Consterné par ce qu’il a découvert sur place, le Garde des Sceaux a dénoncé publiquement, via son compte X, l’exiguïté et la dégradation avancée des locaux. Selon lui, certains bureaux de moins de 20 m² accueillent jusqu’à dix magistrats, parfois dans des espaces sans portes ni fenêtres.
« Ce sont des conditions qui ne respectent ni la dignité humaine ni les exigences d’une justice équitable », a-t-il déploré, soulignant les risques que cela engendre pour la confidentialité des dossiers et la concentration des magistrats.

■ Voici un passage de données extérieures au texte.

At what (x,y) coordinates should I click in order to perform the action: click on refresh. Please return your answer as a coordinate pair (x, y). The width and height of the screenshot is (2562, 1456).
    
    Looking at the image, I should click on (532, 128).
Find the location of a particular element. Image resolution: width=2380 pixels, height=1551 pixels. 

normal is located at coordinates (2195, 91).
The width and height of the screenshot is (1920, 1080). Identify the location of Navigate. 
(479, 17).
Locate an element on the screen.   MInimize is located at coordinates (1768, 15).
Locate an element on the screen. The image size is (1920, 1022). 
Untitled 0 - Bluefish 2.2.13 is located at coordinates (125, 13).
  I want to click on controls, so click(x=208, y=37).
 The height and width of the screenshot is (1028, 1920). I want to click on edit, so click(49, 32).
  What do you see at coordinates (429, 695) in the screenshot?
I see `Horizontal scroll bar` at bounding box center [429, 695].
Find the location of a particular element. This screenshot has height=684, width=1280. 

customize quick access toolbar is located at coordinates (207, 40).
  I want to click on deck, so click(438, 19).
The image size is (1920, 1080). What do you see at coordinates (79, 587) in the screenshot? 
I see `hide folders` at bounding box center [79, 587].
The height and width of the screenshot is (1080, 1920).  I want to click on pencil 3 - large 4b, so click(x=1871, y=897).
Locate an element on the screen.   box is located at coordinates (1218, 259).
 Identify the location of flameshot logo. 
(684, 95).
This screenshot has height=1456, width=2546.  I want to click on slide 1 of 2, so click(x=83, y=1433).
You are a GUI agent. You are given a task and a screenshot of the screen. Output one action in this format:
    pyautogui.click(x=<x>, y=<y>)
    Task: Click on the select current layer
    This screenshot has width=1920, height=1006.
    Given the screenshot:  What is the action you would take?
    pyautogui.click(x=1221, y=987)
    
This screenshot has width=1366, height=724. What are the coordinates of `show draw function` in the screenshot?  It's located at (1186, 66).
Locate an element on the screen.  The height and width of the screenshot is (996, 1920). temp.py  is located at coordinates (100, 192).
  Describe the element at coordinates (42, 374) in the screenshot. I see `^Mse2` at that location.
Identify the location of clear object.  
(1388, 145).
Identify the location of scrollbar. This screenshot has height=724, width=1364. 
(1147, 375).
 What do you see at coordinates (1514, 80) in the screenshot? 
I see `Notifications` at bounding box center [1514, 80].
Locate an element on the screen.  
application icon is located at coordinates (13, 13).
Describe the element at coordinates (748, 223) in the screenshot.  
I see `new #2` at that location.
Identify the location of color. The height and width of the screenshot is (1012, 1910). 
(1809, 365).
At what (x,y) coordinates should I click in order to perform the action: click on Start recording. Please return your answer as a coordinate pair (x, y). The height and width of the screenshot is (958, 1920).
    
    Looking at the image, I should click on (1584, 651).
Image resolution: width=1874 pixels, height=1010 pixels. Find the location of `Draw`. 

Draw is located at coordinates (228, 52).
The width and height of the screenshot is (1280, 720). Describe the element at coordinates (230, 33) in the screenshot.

Le ministre a également relevé le manque criant de moyens matériels. Faute de ressources, plusieurs magistrats sont contraints de financer eux-mêmes leur mobilier de travail, une situation que Guillaume Ngefa qualifie de « violation du bon fonctionnement de la justice ».
« Comment garantir le secret de l’instruction quand plusieurs magistrats partagent le même bureau ? », s’est-il interrogé.
Face à ce constat accablant, le ministre d’État a promis des mesures urgentes pour corriger cette situation qu’il juge « indigne ». Il s’est engagé à œuvrer pour l’amélioration rapide des conditions de travail des magistrats, estimant que cela constitue un préalable essentiel au renforcement de l’indépendance et de l’efficacité de la justice congolaise.